NZ yields were little changed in a fairly quiet day of trading.

Overnight, US and German yields suffered volatility around the ECB announcement, but sit only marginally lower currently.

NZ 2 and 5-year swap closed the day at 3.95% and 4.41% respectively.

These levels are still 15 bps and 35 bps below their peaks of recent months.

We believe the market is now complacent on the outlook for the OCR, pricing little more than 50 bps of hikes by year-end and just 130 bps over the next two years.

At next week’s meeting we believe the RBNZ will remain committed to raising the OCR by around 200 bps over this period.

Overnight, the ECB met market expectations for action to try and counter deflationary risk in the region.
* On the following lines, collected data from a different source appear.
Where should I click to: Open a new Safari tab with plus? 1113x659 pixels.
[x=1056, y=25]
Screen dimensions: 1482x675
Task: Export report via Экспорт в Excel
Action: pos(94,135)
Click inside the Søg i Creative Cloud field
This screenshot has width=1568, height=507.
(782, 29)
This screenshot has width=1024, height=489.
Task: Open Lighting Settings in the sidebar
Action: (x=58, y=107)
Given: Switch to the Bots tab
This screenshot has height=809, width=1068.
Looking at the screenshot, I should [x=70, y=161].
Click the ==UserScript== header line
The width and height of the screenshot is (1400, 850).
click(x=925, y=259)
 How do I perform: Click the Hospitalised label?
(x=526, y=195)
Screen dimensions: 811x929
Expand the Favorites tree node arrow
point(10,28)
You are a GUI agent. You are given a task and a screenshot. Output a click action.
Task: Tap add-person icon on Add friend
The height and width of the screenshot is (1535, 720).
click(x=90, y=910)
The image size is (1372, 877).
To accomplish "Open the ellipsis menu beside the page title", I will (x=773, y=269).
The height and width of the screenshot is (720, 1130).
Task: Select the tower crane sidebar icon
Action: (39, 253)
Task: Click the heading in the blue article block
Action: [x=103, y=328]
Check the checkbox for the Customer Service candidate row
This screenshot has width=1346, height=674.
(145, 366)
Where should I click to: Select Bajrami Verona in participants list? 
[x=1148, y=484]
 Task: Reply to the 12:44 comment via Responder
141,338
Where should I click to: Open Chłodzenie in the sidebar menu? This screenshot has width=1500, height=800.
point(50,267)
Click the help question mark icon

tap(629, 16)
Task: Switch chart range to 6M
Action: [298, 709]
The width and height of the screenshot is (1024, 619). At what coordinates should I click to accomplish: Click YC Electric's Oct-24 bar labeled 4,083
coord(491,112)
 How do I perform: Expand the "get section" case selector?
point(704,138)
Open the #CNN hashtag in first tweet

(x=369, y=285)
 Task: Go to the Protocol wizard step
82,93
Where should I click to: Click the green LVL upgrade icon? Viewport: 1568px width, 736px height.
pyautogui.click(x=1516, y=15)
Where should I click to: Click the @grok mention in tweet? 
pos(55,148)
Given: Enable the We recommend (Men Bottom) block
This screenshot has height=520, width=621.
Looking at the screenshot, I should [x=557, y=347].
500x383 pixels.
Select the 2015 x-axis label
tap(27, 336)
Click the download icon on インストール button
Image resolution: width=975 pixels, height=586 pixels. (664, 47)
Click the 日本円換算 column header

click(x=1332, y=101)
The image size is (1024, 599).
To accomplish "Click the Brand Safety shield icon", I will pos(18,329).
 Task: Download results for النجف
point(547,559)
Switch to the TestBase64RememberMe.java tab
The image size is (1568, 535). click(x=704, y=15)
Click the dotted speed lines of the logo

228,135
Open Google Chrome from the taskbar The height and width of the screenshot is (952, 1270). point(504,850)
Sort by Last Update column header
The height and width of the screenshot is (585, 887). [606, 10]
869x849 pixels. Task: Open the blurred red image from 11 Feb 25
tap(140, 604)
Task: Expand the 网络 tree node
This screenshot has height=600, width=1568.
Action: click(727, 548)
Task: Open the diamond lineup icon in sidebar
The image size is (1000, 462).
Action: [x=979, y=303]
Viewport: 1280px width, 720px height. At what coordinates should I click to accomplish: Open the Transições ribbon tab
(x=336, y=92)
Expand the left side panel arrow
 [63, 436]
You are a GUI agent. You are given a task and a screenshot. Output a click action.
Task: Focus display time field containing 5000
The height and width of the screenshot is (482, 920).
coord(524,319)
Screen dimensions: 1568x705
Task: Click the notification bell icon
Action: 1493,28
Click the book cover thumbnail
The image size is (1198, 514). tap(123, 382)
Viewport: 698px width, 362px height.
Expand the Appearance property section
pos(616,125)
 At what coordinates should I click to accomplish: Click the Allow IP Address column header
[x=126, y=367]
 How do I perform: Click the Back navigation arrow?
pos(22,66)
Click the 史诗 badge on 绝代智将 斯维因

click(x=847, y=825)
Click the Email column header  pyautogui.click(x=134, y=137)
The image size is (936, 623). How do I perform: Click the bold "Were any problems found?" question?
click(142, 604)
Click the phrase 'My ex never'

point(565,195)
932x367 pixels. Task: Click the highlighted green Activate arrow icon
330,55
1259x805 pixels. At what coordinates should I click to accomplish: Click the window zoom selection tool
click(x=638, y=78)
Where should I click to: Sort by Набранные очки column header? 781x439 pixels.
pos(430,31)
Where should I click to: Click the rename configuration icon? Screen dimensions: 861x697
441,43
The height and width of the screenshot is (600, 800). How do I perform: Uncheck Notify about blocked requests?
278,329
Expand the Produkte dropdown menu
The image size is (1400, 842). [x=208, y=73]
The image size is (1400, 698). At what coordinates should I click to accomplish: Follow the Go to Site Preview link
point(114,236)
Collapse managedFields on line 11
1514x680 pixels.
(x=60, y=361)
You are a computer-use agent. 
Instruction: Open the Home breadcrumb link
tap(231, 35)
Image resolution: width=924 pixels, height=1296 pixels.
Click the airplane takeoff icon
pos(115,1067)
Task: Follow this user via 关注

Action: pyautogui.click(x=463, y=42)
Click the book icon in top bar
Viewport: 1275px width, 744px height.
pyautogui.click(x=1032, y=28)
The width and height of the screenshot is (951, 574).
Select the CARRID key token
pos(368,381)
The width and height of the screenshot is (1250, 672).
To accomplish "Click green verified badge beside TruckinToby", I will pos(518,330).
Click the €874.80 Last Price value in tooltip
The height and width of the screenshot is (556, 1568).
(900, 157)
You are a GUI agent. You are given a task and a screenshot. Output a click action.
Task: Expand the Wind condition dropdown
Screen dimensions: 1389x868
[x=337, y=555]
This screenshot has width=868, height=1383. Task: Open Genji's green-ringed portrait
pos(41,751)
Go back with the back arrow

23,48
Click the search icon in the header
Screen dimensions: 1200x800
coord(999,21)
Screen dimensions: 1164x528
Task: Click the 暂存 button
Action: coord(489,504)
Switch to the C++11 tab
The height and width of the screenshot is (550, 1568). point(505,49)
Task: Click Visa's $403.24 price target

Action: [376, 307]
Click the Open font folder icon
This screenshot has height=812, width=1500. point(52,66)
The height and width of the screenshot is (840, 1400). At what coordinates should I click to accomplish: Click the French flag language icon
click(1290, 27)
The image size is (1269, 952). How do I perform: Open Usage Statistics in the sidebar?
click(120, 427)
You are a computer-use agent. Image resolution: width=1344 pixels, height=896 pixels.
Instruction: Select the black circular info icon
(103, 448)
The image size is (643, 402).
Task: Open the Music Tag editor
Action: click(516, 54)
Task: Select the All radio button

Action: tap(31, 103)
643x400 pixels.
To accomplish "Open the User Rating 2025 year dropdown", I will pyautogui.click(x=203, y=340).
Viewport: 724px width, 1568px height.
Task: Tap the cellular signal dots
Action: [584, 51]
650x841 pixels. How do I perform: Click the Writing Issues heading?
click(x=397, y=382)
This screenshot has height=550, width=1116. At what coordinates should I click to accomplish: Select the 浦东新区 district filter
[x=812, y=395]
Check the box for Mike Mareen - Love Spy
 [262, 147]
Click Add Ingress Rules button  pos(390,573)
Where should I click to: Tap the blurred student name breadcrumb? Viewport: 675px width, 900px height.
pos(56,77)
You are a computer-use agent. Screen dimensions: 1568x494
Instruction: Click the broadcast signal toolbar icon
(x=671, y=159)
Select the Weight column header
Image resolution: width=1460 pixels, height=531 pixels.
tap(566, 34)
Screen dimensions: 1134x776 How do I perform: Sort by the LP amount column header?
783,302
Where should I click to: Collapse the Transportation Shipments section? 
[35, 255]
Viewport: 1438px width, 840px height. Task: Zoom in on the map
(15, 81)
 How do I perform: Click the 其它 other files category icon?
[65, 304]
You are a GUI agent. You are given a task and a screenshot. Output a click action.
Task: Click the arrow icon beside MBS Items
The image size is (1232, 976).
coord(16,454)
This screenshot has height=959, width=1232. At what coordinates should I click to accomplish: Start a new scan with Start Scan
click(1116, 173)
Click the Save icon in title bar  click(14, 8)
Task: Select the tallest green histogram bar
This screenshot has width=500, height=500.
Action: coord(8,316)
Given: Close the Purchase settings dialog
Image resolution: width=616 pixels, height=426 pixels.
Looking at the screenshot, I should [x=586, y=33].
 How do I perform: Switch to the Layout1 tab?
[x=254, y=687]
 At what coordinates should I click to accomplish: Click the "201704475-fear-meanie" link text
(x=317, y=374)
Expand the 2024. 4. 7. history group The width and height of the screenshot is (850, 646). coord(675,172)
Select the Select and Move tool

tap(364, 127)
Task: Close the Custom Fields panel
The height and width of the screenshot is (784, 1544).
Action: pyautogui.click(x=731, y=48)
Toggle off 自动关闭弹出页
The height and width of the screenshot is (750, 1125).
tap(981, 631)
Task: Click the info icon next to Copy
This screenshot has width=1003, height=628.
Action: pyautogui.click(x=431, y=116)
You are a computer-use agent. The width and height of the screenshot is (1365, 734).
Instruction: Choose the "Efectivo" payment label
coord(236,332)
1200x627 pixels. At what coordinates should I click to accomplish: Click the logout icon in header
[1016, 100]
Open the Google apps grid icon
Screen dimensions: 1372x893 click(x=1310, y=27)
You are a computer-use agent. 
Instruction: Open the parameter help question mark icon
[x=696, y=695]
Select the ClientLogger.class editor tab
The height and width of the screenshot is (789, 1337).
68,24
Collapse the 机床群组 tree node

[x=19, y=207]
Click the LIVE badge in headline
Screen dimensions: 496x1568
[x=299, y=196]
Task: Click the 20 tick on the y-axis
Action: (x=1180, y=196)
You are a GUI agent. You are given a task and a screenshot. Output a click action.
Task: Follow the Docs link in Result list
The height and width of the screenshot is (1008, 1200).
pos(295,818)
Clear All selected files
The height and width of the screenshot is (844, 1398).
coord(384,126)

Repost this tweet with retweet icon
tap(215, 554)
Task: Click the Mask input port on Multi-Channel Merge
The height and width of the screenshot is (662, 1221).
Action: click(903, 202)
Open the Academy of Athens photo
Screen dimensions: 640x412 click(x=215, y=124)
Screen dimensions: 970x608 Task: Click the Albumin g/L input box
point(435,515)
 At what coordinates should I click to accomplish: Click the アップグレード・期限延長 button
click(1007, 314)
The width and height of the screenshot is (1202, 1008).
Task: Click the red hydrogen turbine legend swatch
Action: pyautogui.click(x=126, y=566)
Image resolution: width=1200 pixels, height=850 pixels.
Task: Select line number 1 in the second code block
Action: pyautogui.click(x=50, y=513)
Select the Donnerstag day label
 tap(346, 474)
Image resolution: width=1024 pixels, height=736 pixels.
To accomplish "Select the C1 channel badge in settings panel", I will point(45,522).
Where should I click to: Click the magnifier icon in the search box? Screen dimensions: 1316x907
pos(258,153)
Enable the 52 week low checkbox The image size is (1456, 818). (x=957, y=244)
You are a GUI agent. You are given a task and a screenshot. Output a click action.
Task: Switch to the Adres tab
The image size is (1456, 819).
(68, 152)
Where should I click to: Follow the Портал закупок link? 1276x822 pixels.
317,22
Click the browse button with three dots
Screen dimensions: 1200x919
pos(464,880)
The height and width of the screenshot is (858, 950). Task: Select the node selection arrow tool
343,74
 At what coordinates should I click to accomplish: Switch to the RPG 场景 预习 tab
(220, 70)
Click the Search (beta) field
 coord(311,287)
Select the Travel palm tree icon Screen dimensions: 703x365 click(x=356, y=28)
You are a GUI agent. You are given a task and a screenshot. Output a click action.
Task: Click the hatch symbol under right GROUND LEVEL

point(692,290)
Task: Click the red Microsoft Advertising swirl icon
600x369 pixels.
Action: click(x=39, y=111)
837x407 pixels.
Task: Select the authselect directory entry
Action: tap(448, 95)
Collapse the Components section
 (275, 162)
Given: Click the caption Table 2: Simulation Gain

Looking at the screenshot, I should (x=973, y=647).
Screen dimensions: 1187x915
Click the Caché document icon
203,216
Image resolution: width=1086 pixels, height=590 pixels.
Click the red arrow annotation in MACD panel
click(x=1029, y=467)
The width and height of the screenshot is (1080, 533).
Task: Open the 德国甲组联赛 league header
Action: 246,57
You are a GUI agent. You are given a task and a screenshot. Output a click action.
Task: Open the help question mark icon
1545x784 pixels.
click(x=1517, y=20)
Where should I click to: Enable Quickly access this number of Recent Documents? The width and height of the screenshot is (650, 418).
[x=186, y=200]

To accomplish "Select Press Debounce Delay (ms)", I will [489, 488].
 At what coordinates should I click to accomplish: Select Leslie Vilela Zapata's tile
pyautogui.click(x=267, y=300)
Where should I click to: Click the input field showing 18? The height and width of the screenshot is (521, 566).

On the announcement, German bunds experienced a bit of a roller-coaster. Initially 10-year yields dipped below 1.40% before surging to 1.49% and then drifting back toward 1.40% currently.

Similarly, US 10-year yields surged from 2.57% to 2.64% before trailing off to sit at 2.58% this morning.

With all this excitement there was really nothing to see at the Bank of England’s meeting. It left its cash rate at 0.50% and asset purchases unchanged.

Today, the local market is unlikely to want to make large moves ahead of tonight’s key risk event, US payrolls release. Consensus is looking for a 215k outcome and for the unemployment rate to tick up from 6.3% to 6.4%.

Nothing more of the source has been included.